The Development Bank of Namibia’s debut N$2,5 billion, Medium Term Note Programme on the Namibia Stock Exchange (NSX) will not be used for the Infrastructure Fund, which will also be housed by DBN, Chief Executive Officer, Martin Inkumbi, said this week.
Finance Minister, Calle Schlettwein, announced in September that the Infrastructure Fund will be ring-fenced for funding current and future priority economic infrastructure.
Inkumbi explained this week that the Infrastructure Fund will be a separate capital raising programme specifically for public infrastructure.
He previously told the Windhoek Observer that proceeds from the N$2,5 billion Medium Term Note Programme issue, which initially raised close to N$300 million last month, will be used mainly to shore up the bank’s liquidity.
The Infrastructure Fund is expected to be operational by the end of October this year and it will draw capitalisation from the domestic financial and capital markets, with amortisation provided for under the budget overtime as a measure to embed sustainability and fiscal transparency.

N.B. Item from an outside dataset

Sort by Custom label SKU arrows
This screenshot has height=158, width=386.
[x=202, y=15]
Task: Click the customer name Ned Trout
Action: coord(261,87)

Schlettwein said the proposed fund will complement the infrastructure financing provided through the African Development Bank and Private Public Partnerships infrastructure financing arrangements.
“These measures will be a good shot in the arm for the construction sector, which is now bottoming out of the severe effects of the steep consolidation phase,” he said.
According to Bank of Namibia estimates, Namibia has a funding gap of over N$150 billion for upgrading aging infrastructure including railway, roads and airports. Major projects proposed for development by the Government include road projects and railway projects, which also include commuter trains in Windhoek and surrounding areas.
Airport projects include those at Hosea Kutako International Airport. The port at Walvis Bay is also being expanded and money is also needed for electricity generation projects.